The authors anticipate that additional R/V observations ( from 2005 to present ) will be available for inclusion in a planned 2011 ICOADS update. NCDC plans to initiate such a system in the future. A planned modernisation of the DM VOS system under JCOMM ( Woodruff et al., 2009 ) could lead to multiple benefits: increasing the quantity of full meteorological reports from ships, providing a secure environment for the handling of time-sensitive information such as ship identifiers, creating more accurate marine reference data and products, and potentially even better observational data as new QC schemes are initiated.
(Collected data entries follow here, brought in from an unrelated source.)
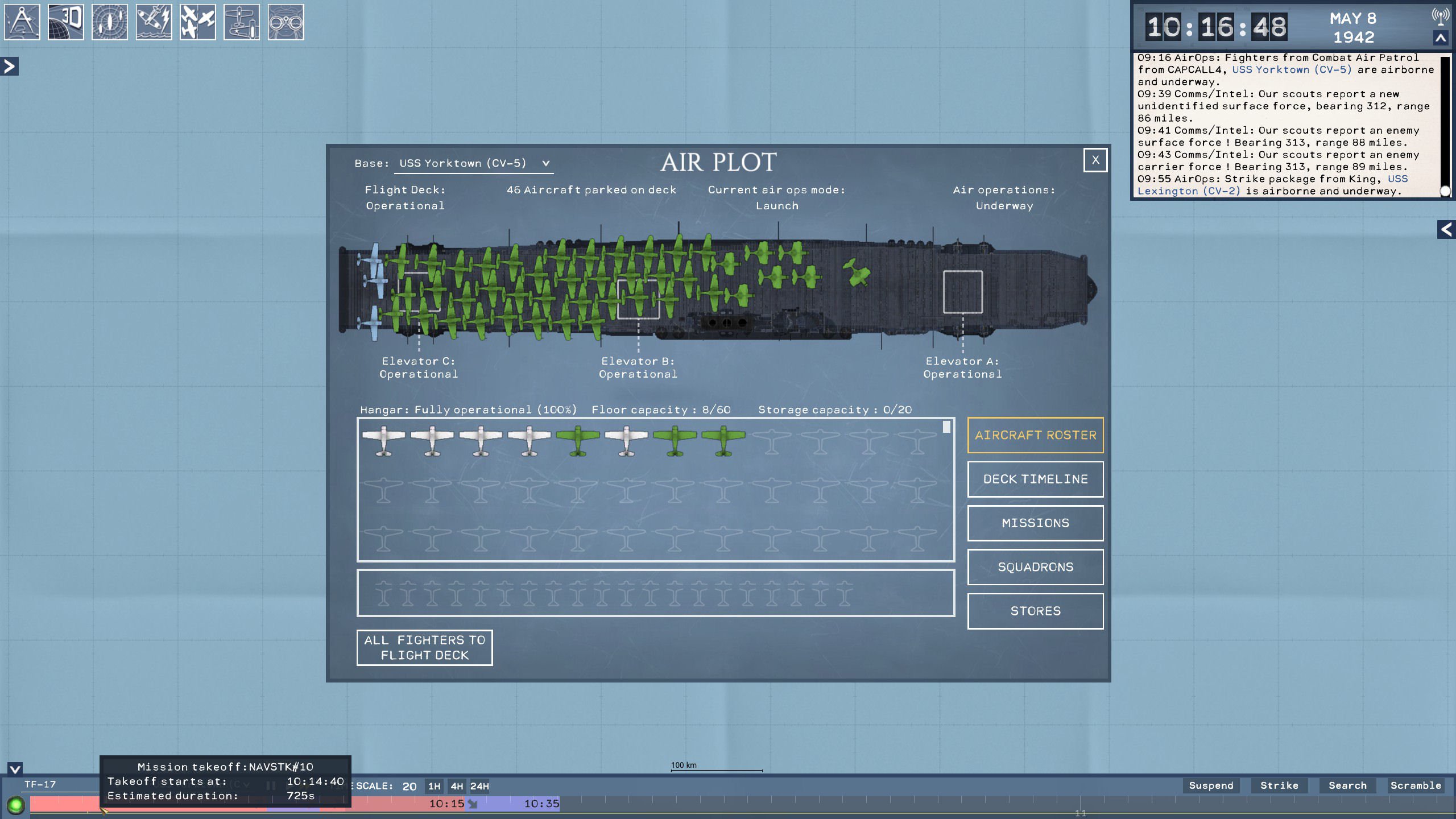Switch to the 3D globe view
1456x819 pixels.
pos(66,22)
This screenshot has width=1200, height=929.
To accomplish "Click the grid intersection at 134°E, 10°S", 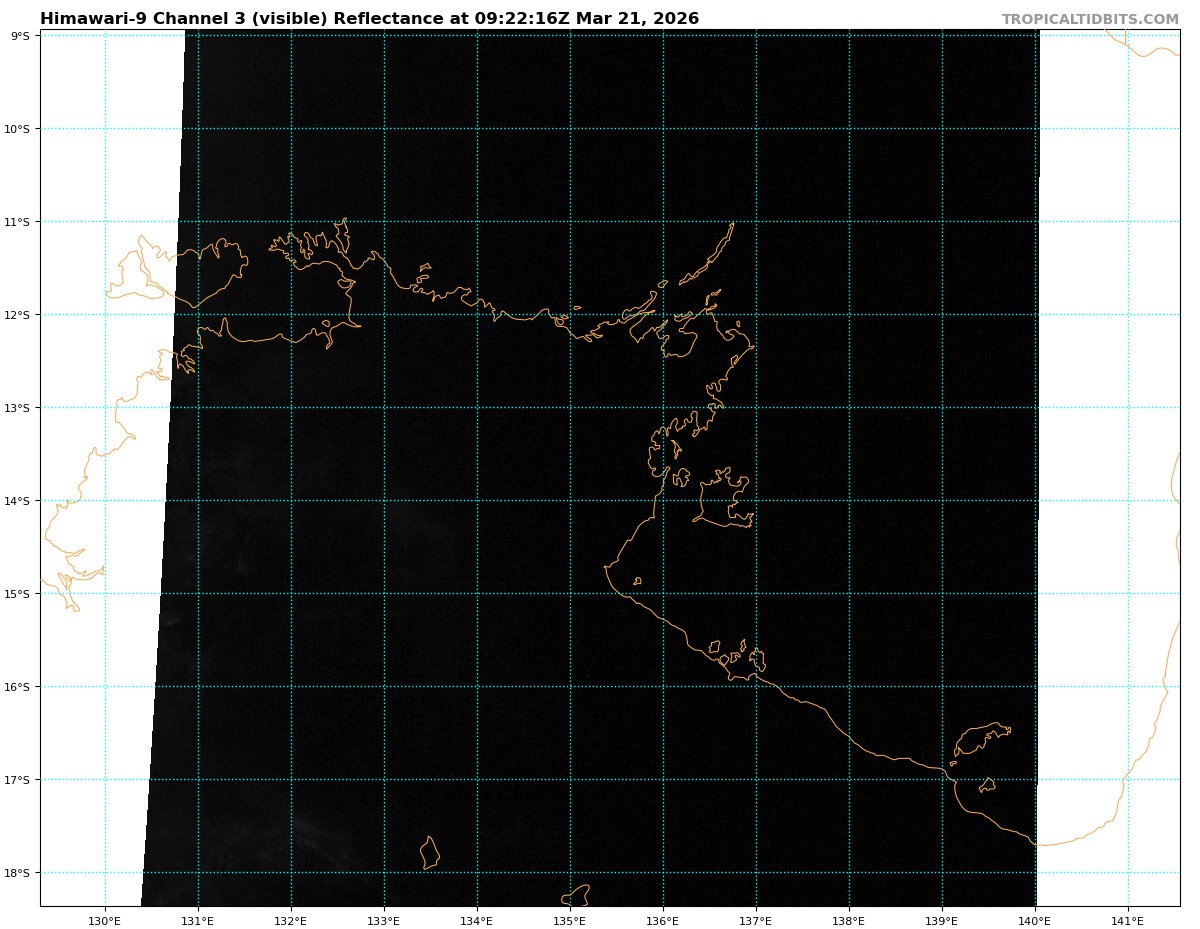I will pyautogui.click(x=477, y=129).
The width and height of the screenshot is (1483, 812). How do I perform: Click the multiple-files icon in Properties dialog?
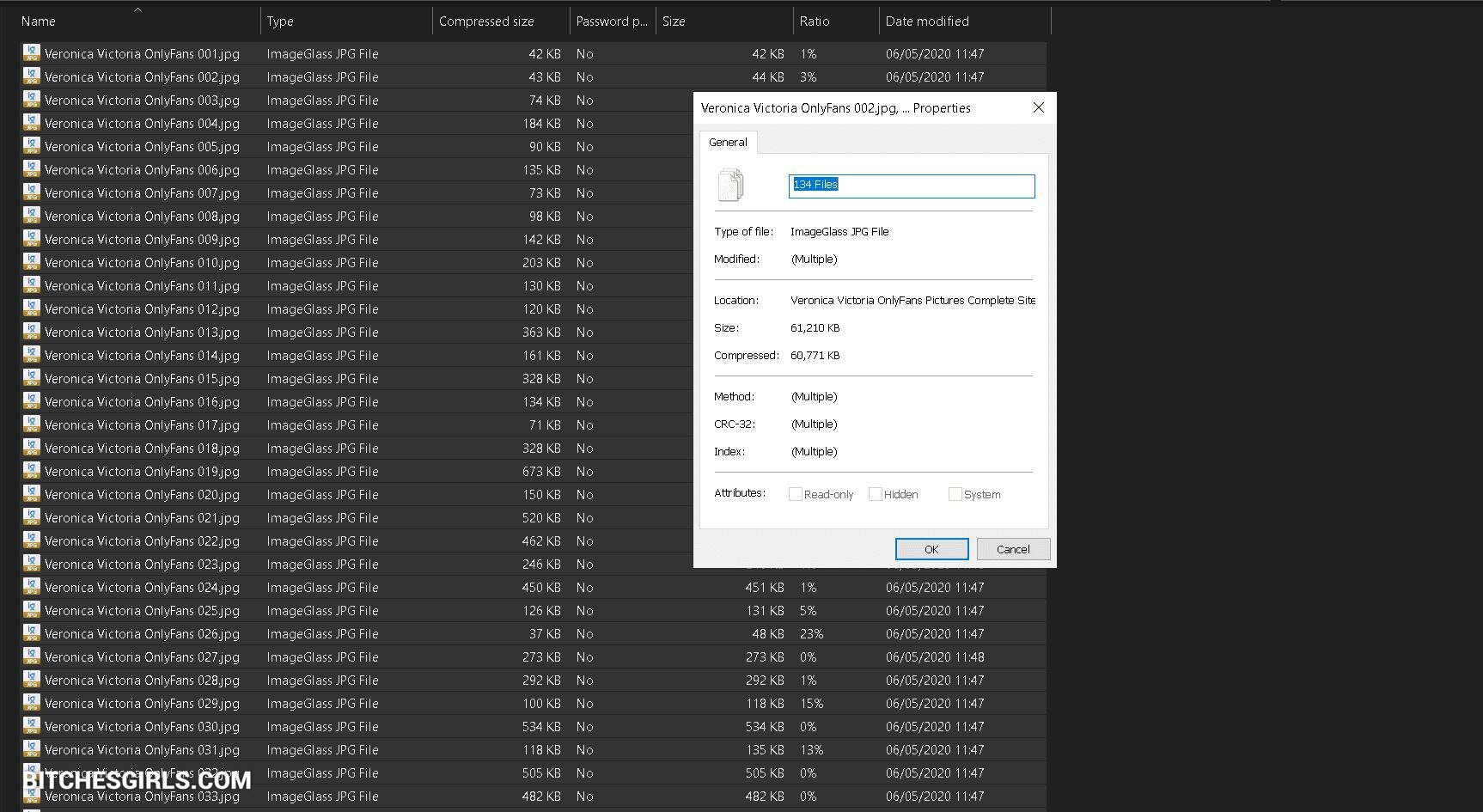730,186
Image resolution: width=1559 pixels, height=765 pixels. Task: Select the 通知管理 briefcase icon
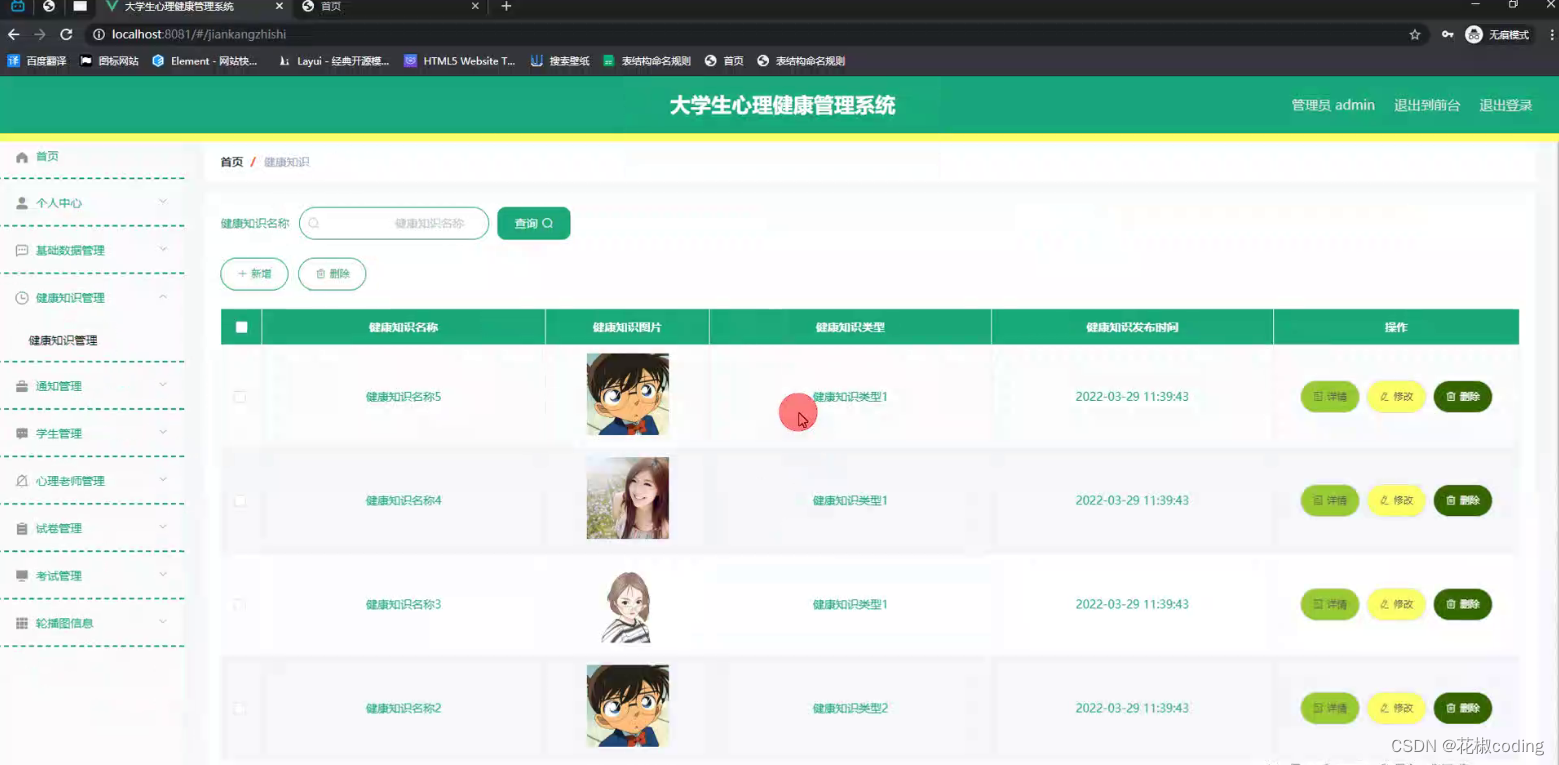tap(20, 385)
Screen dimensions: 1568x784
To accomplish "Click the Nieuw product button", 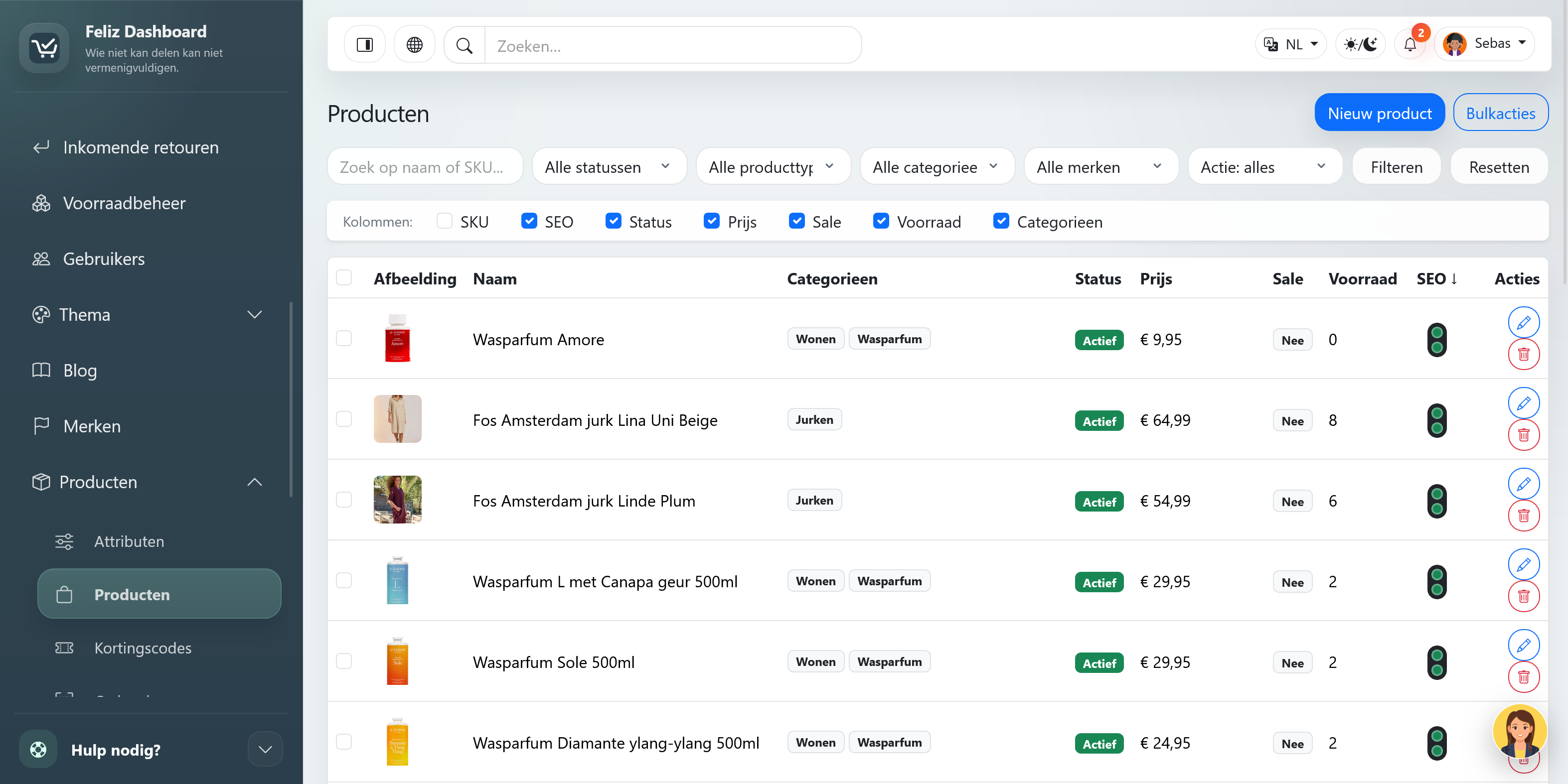I will pyautogui.click(x=1379, y=113).
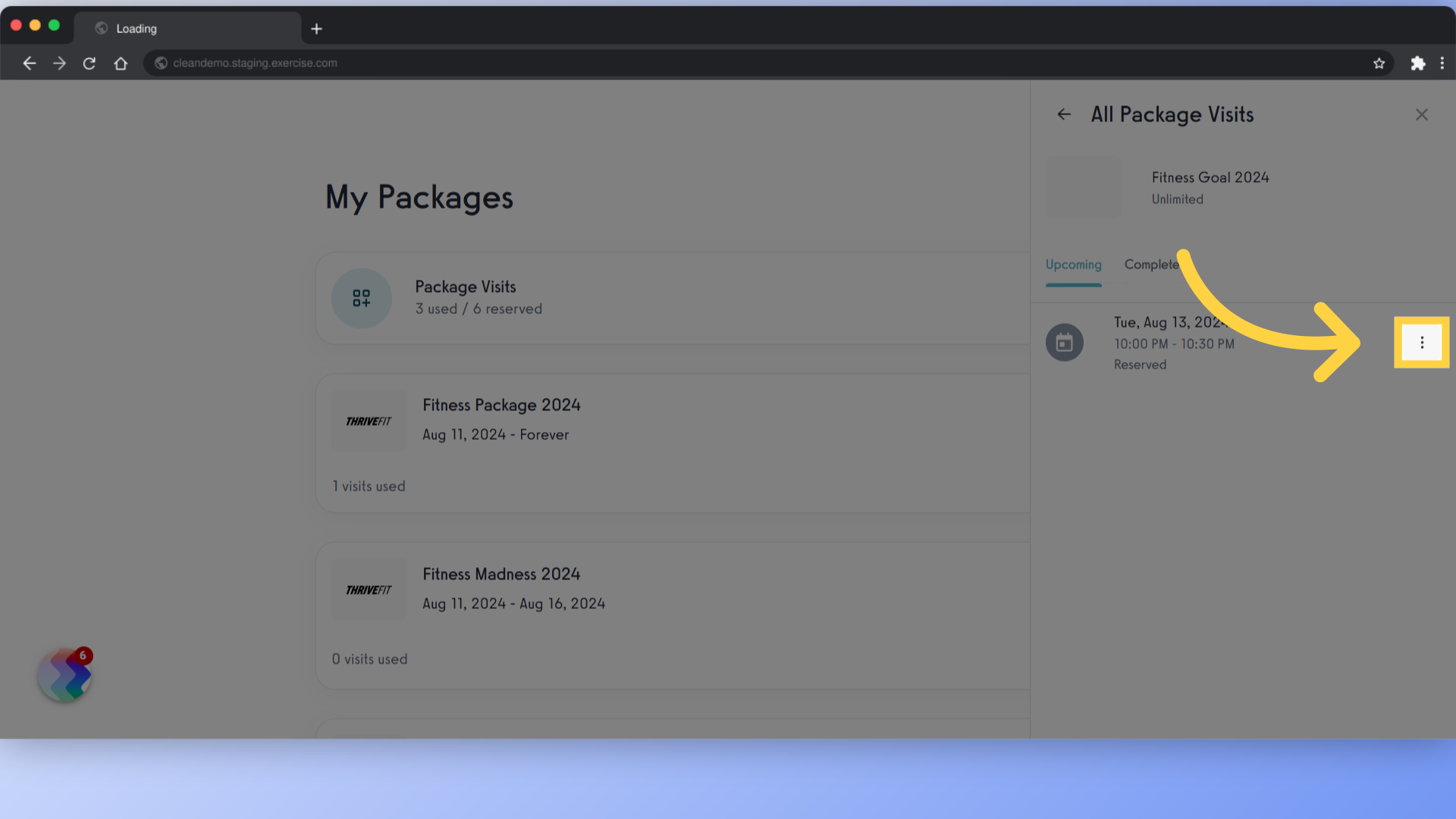The image size is (1456, 819).
Task: Click the grid/apps icon next to Package Visits
Action: point(362,297)
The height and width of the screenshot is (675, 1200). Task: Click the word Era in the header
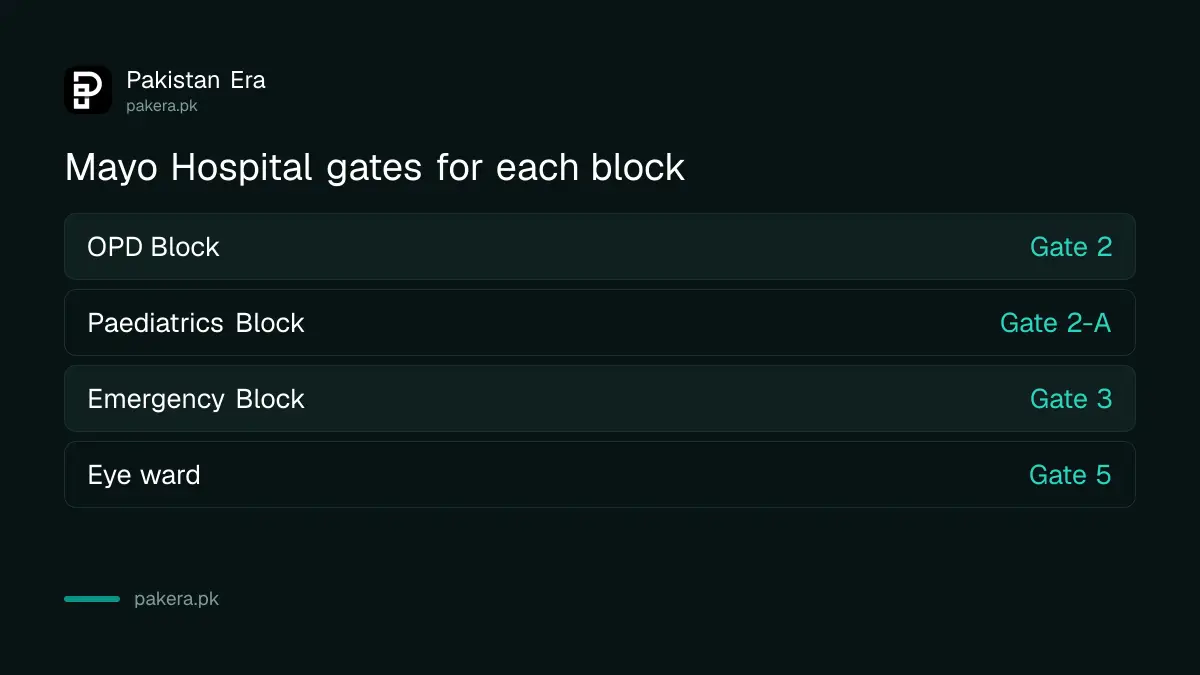[x=248, y=80]
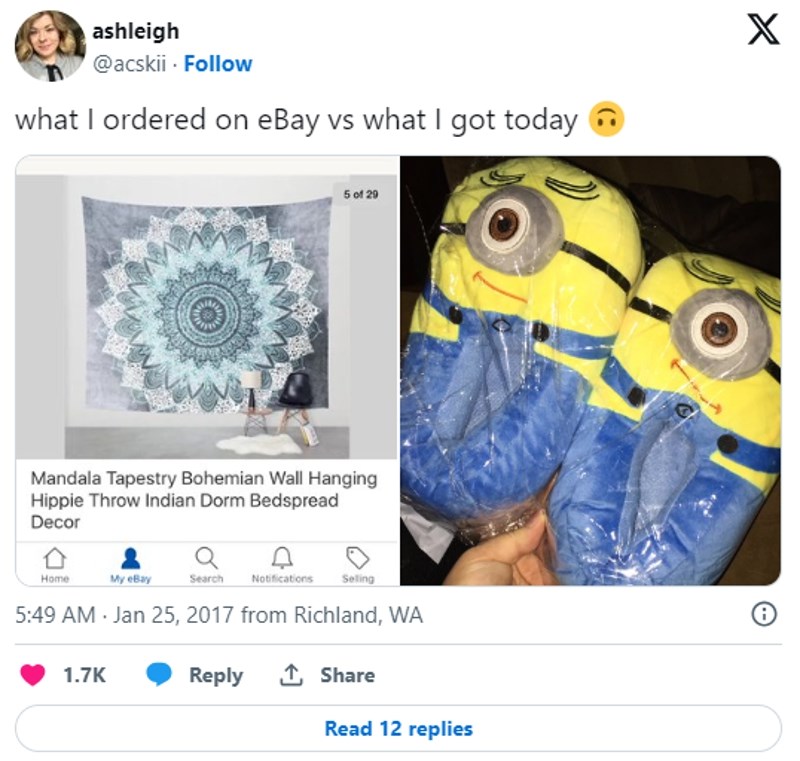
Task: Open ashleigh's profile avatar
Action: click(x=49, y=46)
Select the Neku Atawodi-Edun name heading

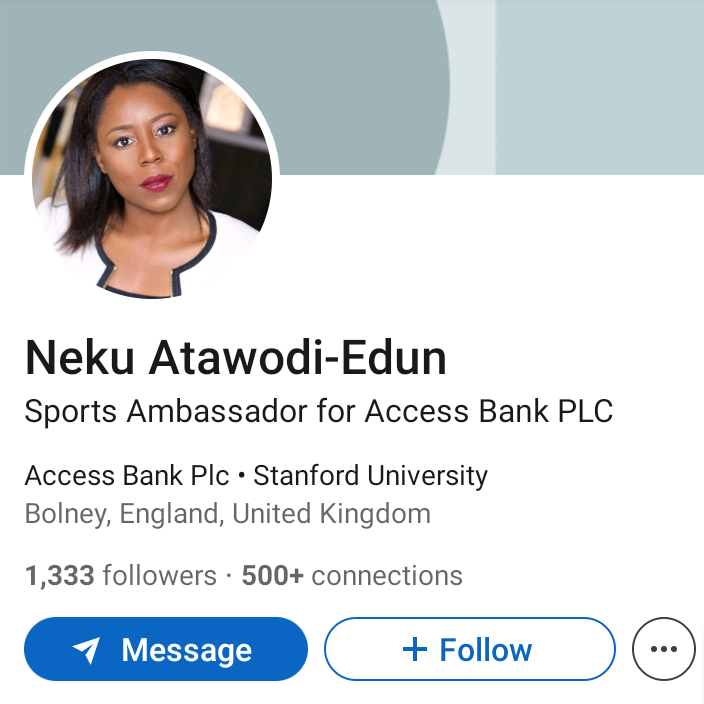(x=236, y=358)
The longstanding need for general QC improvements for ICOADS ( Wolter, 1997 ), coupled potentially with improved standardisation in conjunction with JCOMM data management changes ( Woodruff et al., 2009 ), remains an important and under-resourced problem, as the results of QC can have broad impacts on the data and products provided for research.
Q3. What technologies are available to support ICOADS?
interoperability can be supported by OPeNDAP and THREDDS servers; technologies made available by Unidata (http://www.unidata.ucar.edu/).
Q4. What are the main organizations that have taken advantage of ICOADS?
the European Centre for Medium-Range Weather Forecasts(ECMWF), the Japan Meteorological Agency (JMA), and the US National Aeronautics and Space Administration (NASA) have all taken advantage of ICOADS for their reanalyses.
Q5. What is the main purpose of the attachments?
Ship metadata, original data records, QC flags, special ICOADS source-tracking information, platform type, and a variety of other ancillary metadata are preserved in these attachments.
Q6. What helped fill in the data-sparse period around World War II?
The UK Royal Navy Ship’s Logs (Brohan et al., 2008) helped fill in the data-sparse period (1938–1947) around World War II, and the UK MDB helped enhance coverage particularly during the 1960s and 1970s.
Q7. What should be done to improve the collection and distribution of observing system metadata?
JCOMM and the international community should continue to take action to improve collection and digital distribution of observing system metadata for all platform types.
Q8. What are the statistics that are used to summarize the observations?
Eight ‘observed’ variables (SST and air temperature, winds, SLP, total cloudiness, and RH; after the climatological outlier trimming) and 14 derived variables are summarised with a set of 10 statistics, e.g. mean, median, and number of observations (Worley et al., 2005).
Q9. What is the importance of ocean observing system metadata?
The authors are at the beginning of, hopefully, a long improving trend to use metadata to better understand the ocean measurements and to reduce the uncertainty in environmental assessments.
Q10. What is the proposed idea for a unified interface?
Proposed contributions would be vetted by a coordination group, and a unified interface would inform the users about the latest updates, and provide flexible data access.
Q11. What is the recent data found to be from other platforms?
(d) International Maritime Meteorological Tape (IMMT) format data from the GCCs were assumed by ICOADS processing to be ship data, with platform type set accordingly, but many recent data were subsequently found to come from other platform types.
Q12. Where did the JCOMM Workshops on Advances in Marine Climatology (CL?
The JCOMM Workshops on Advances in Marine Climatology (CLIMAR) were held in Vancouver, Canada, 1999, Brussels, Belgium, 2003, Parker et al., 2004 and Gydnia, Poland, 2008 (Charpentier et al., 2008).
Q13. What was the first temperature value used in previous releases?
In previous Releases, the scheme started at the shallowest depth in a profile and used the first temperature value at any depth ≤3 m.